Luther's Return Page 3

“Better help get the newbie settled.” Norris motioned to the subdued vampire whose face and hands were covered in angry blisters. He’d gotten the full brunt of the UV lights, lying on his back when the lights had come on.

Luther had been able to look away from the rays, but his nape and the back of his head had sustained significant damage—nothing some human blood and a good day’s sleep couldn’t fix.

“And I’m not gonna be the one writing up the incident report,” Norris insisted. “I’m due for my vacation.”

McKay who held a UV gun to the head of the V-CON—whose hands were now tied with silver shackles—grunted in displeasure. “You sure know how to pick the right time, leaving the rest of us to deal with this newbie.” McKay hit the butt of his gun against the prisoner’s temple. “Who doesn’t fucking know what’s good for him.”

“Let’s go, West,” Dobbs ordered. “Unless you like it here so much you wanna stay longer.”

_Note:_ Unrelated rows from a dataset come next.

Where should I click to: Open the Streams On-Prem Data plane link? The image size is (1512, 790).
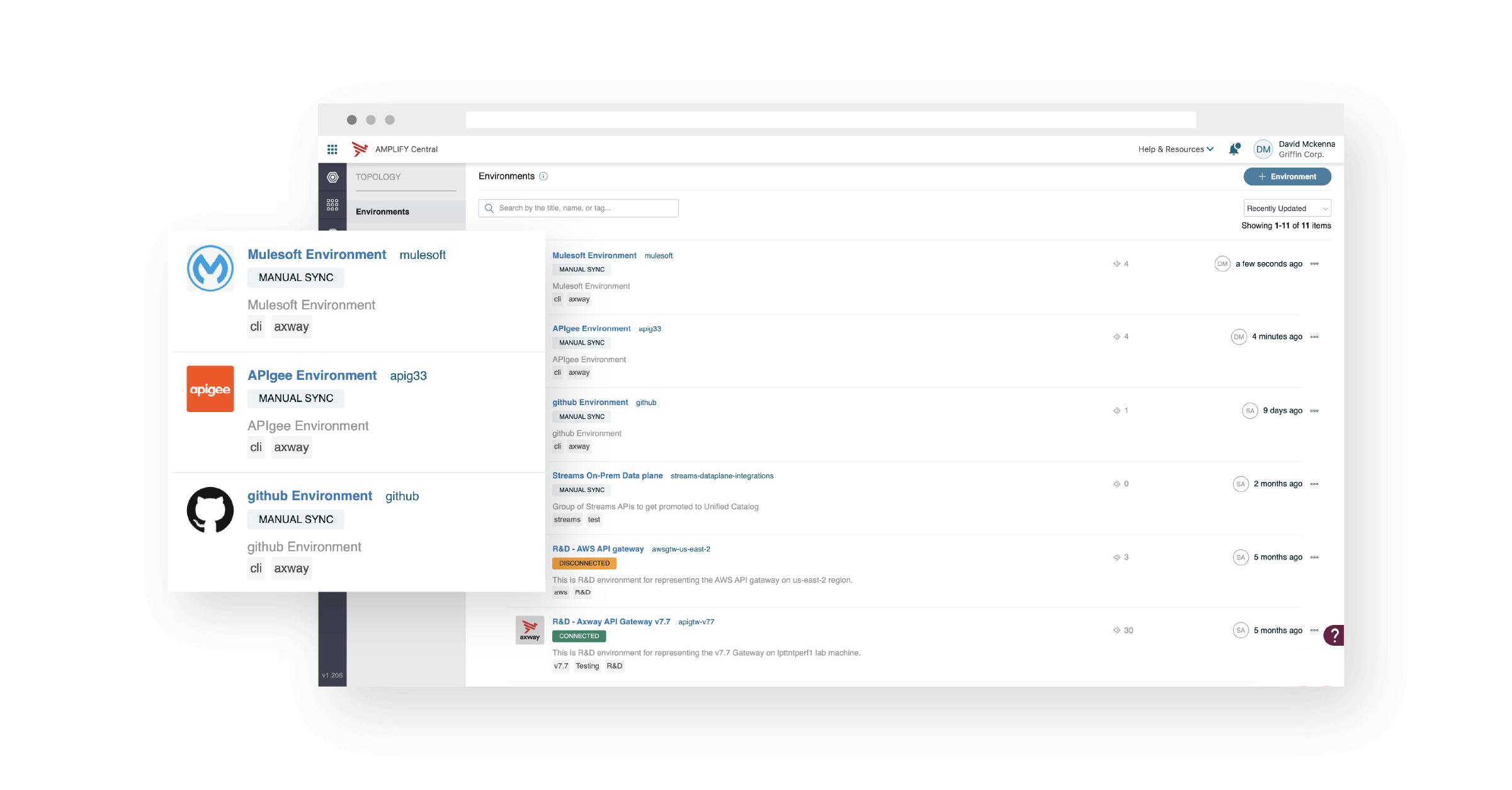pyautogui.click(x=607, y=476)
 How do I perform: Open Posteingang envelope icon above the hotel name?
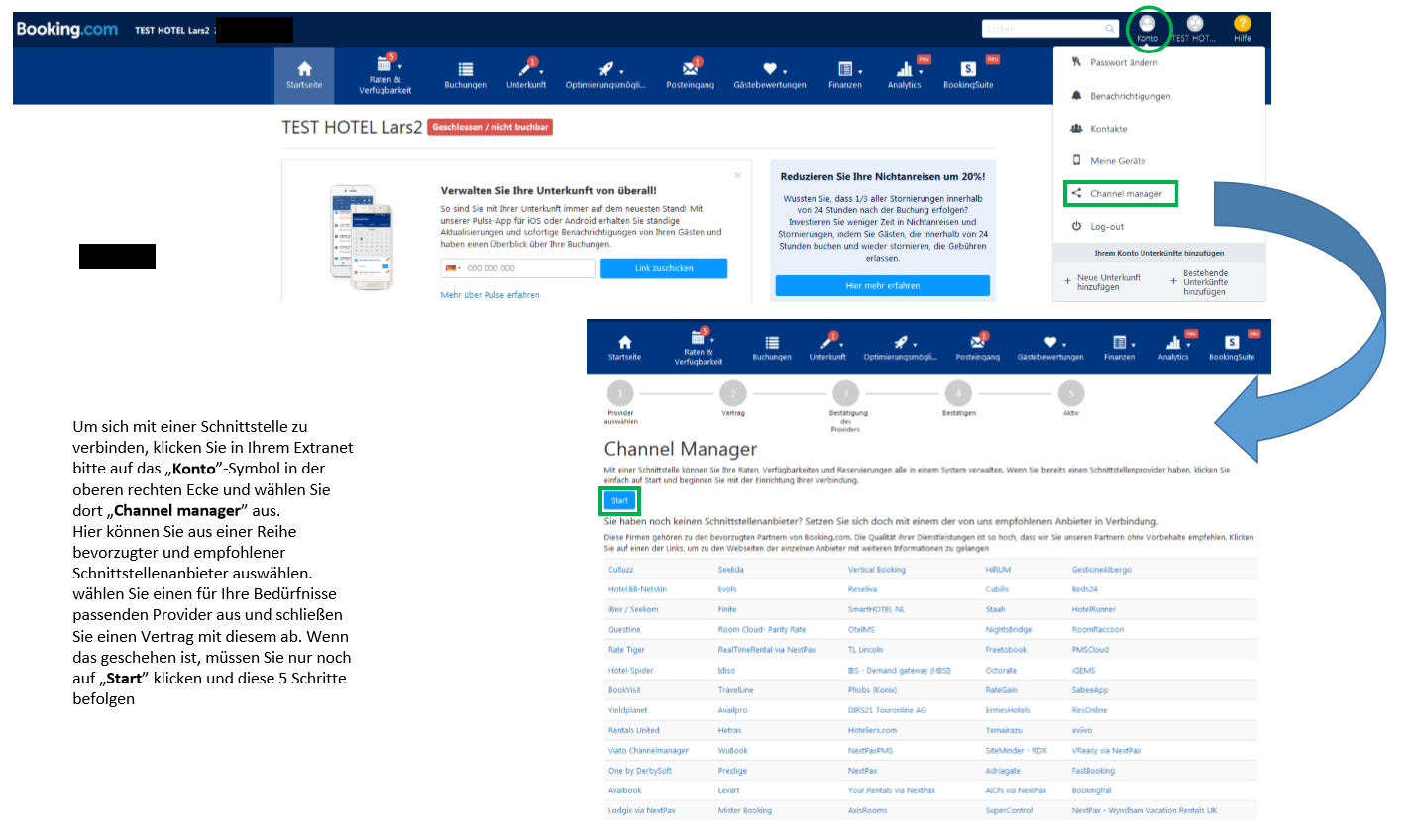690,74
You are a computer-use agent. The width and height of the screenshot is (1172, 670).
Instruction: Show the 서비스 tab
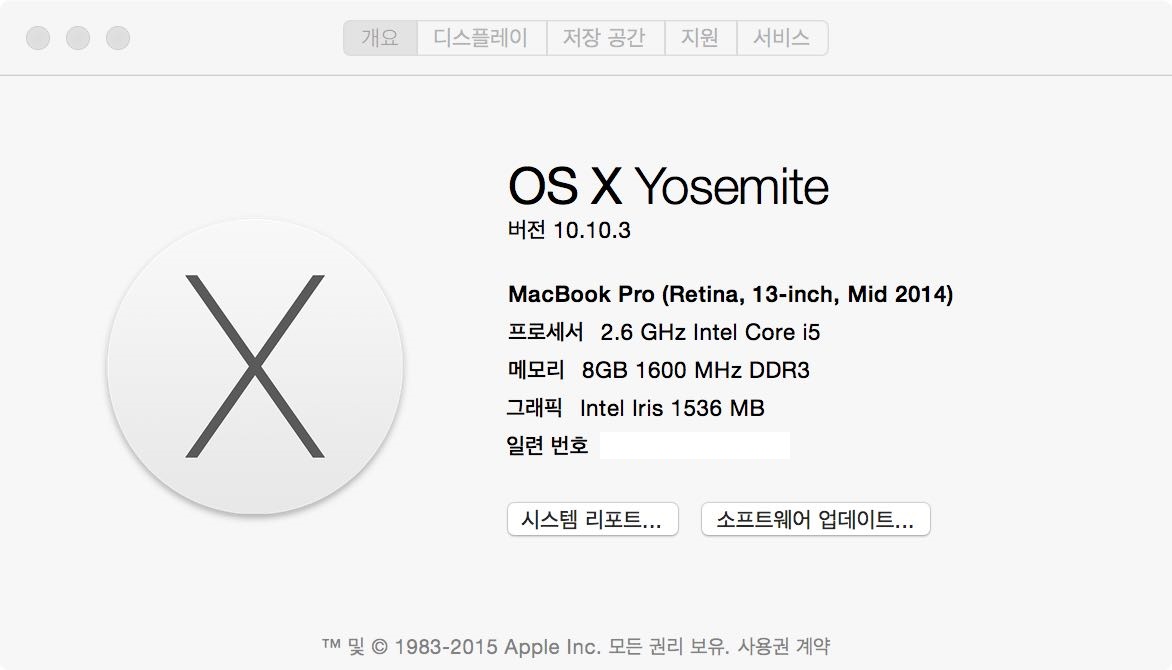782,38
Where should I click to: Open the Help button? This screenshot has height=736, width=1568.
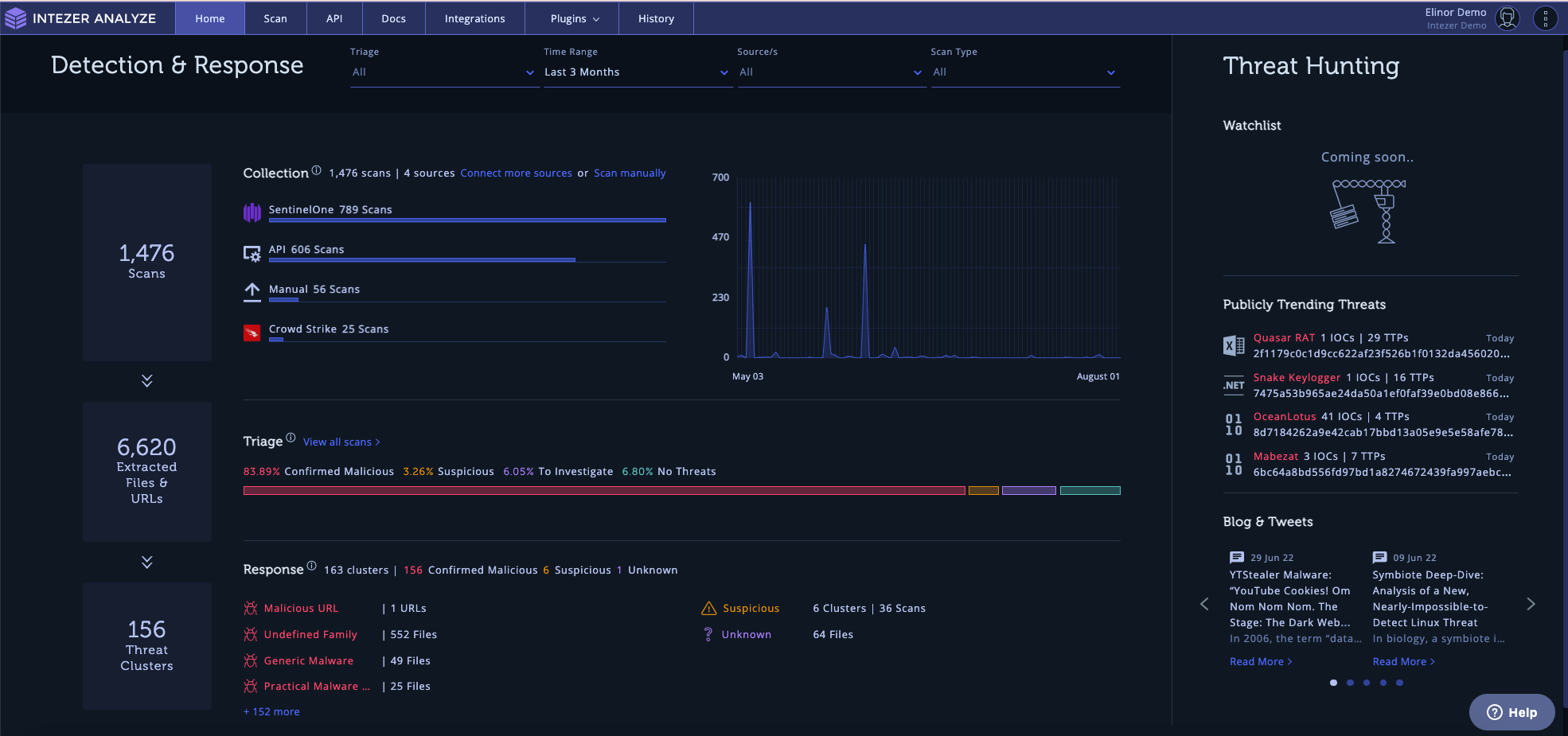[x=1511, y=712]

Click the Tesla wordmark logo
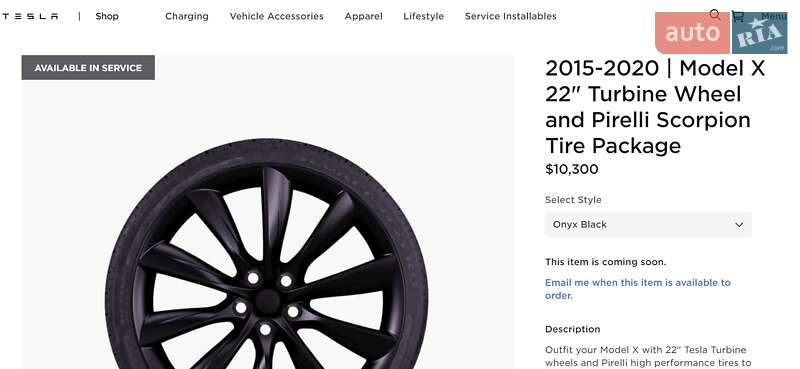click(29, 16)
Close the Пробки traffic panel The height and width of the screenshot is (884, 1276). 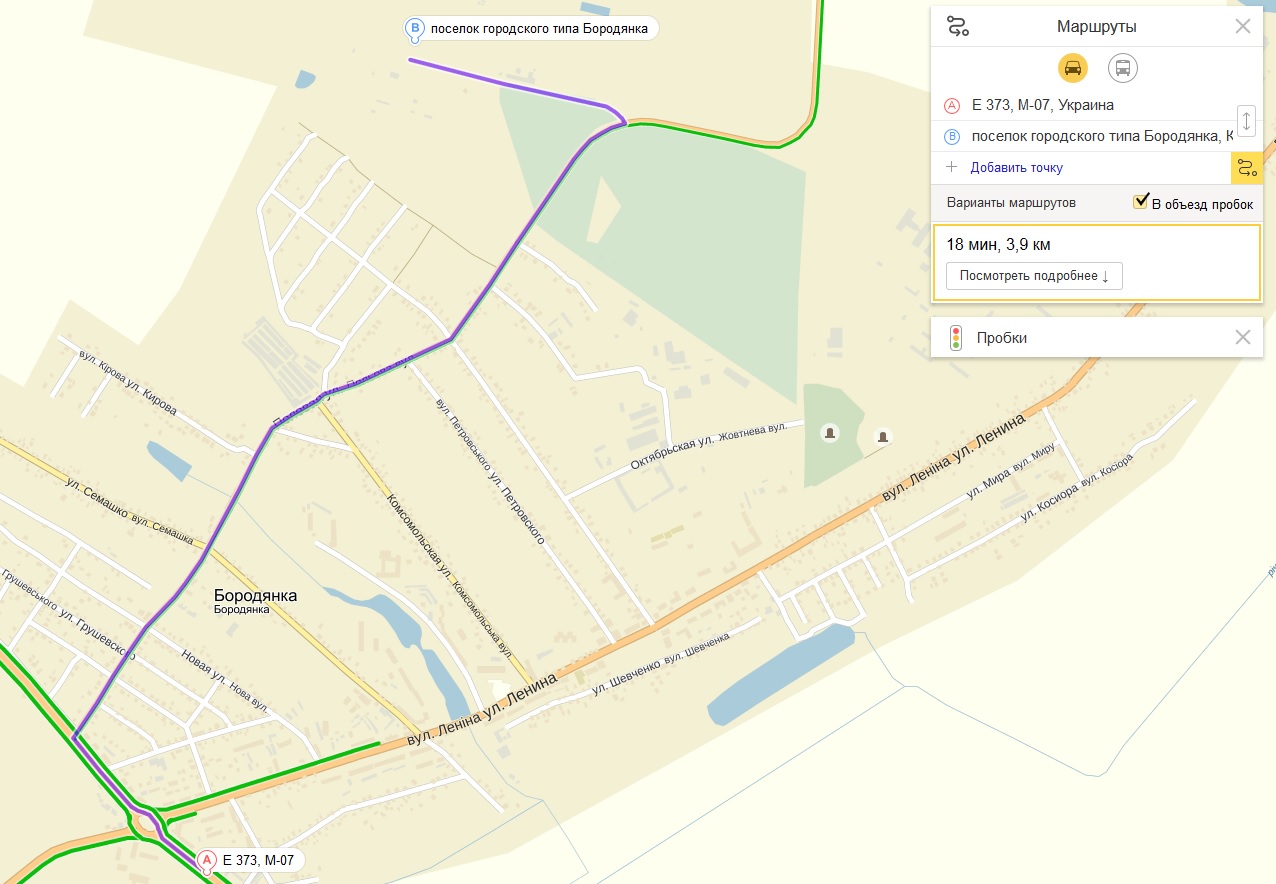tap(1243, 338)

In spite of the pain that radiated through his head and traveled down his spine, Luther jumped up, not wanting to show the ungrateful guards that he was hurting. He gave a nod of acknowledgment to his jailor, and continued his walk out of the hellhole that had been his home for twenty lonely years.

2

“My zipper is stuck!”

Katie Montgomery whirled around in the locker room-turned-dressing room-for-the-night. One side of it was reserved for the female members of the cast. Seven-foot-high partition walls separated the area from the section where the male actors got changed into their costumes.

The drama class at the University of San Francisco, a private school, was putting on A Midsummer Night’s Dream before the Christmas holidays. And as the drama teacher, Katie was responsible for the entire production, including making sure everybody looked the part and knew their lines. In addition she was also playing one of the parts herself, since unfortunately a female student had dropped out early in the semester and Katie couldn’t find anybody else for the demanding role.

The hustle and bustle, the chatter, the excitement among the amateur actors reminded her of the years she’d spent on film and television sets in Hollywood. Her name hadn’t been Katie then. Everybody in Hollywood knew her as Kimberly Fairfax, the blonde bombshell. Well, she wasn’t blonde anymore either—in fact, she’d never really been blonde. Her natural hair color was a rich dark brown, just like her brothers’, Haven and Wesley.

She rushed to Cindy, the twenty-year-old girl who’d wailed about her zipper. “I’ve got it.” She stepped behind her and looked at the back of the pastel-blue-and-green fairy costume. “Back in the sixteenth century they had buttons and bows,” Katie mumbled to herself. She pulled on the zipper, but it was tight. “Have you gained weight?”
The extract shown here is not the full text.